Phishing Defense and Security Technology Statistics
Technical controls including email authentication, AI-powered detection, and multi-factor authentication are producing results – but adoption gaps remain significant.
- 41% of banking institutions currently lack DMARC protection, creating a structural vulnerability to email spoofing, per PowerDMARC’s 2026 phishing and DMARC statistics (February 2026).
- Zero-trust architecture reduced breach costs by $1.76 million per incident ($4.15M vs. $5.10M), per UpGuard research cited in Bright Defense’s data breach statistics (January 2026).
- Phishing-resistant MFA adoption stands at only 5–15% across most organizations, despite regulatory guidance mandating FIDO2-compliant solutions, per Tropico Security’s 2026 phishing analysis (December 2025).

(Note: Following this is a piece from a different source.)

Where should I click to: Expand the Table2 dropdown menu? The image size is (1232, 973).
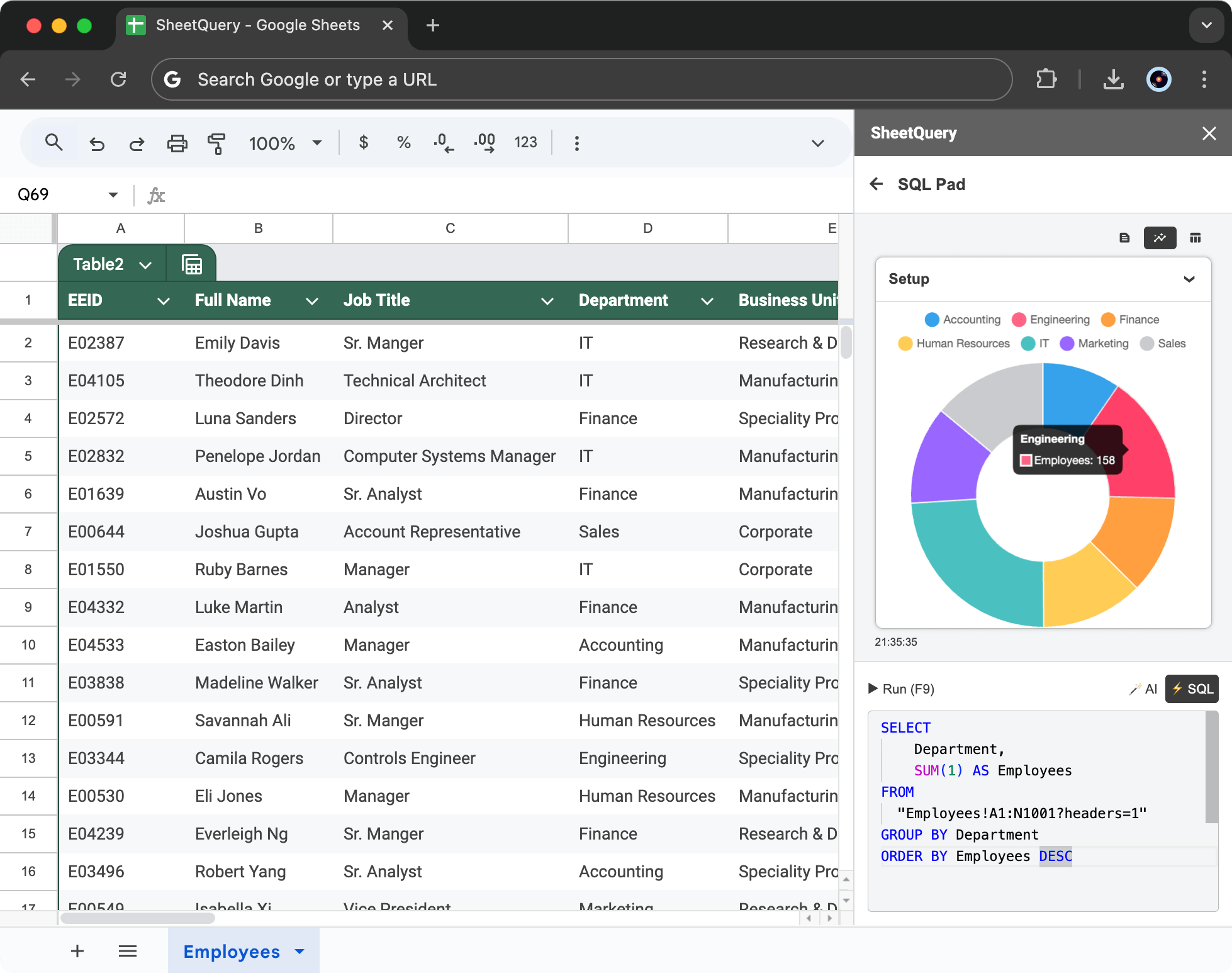click(146, 264)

- 96% of phishing attacks in 2024 exploited trusted domains including SharePoint and Zoom Docs, according to Darktrace research cited by NordVPN (January 2026). This makes domain-allowlisting ineffective as a primary defense.
|
Defense Layer |
Current Adoption Rate |
Cost Impact (Per Incident) |
Gap to Full Deployment |
|
DMARC Enforcement |
59% (Banking) |
Significant reduction in spoofing risk |
41% of banks still lack protection. |
|
Phishing-Resistant MFA |
14% (Global) |
Prevents AiTM & session hijacking |
86% still rely on legacy MFA (SMS/Push). |
|
Zero-Trust Architecture |
Varies by maturity |
$1.76M savings per breach |
38% higher costs for non-adopters. |
- Organizations that adopt AI and automation in security save an average of $2.2 million per breach compared to those without such tools, per IBM’s Cost of a Data Breach Report 2025 (2025).
- The average breach detection and containment window dropped to 241 days in 2025, the lowest in nearly a decade, driven by AI-powered detection tools, per IBM’s Cost of a Data Breach Report 2025 cited by Bright Defense (January 2026).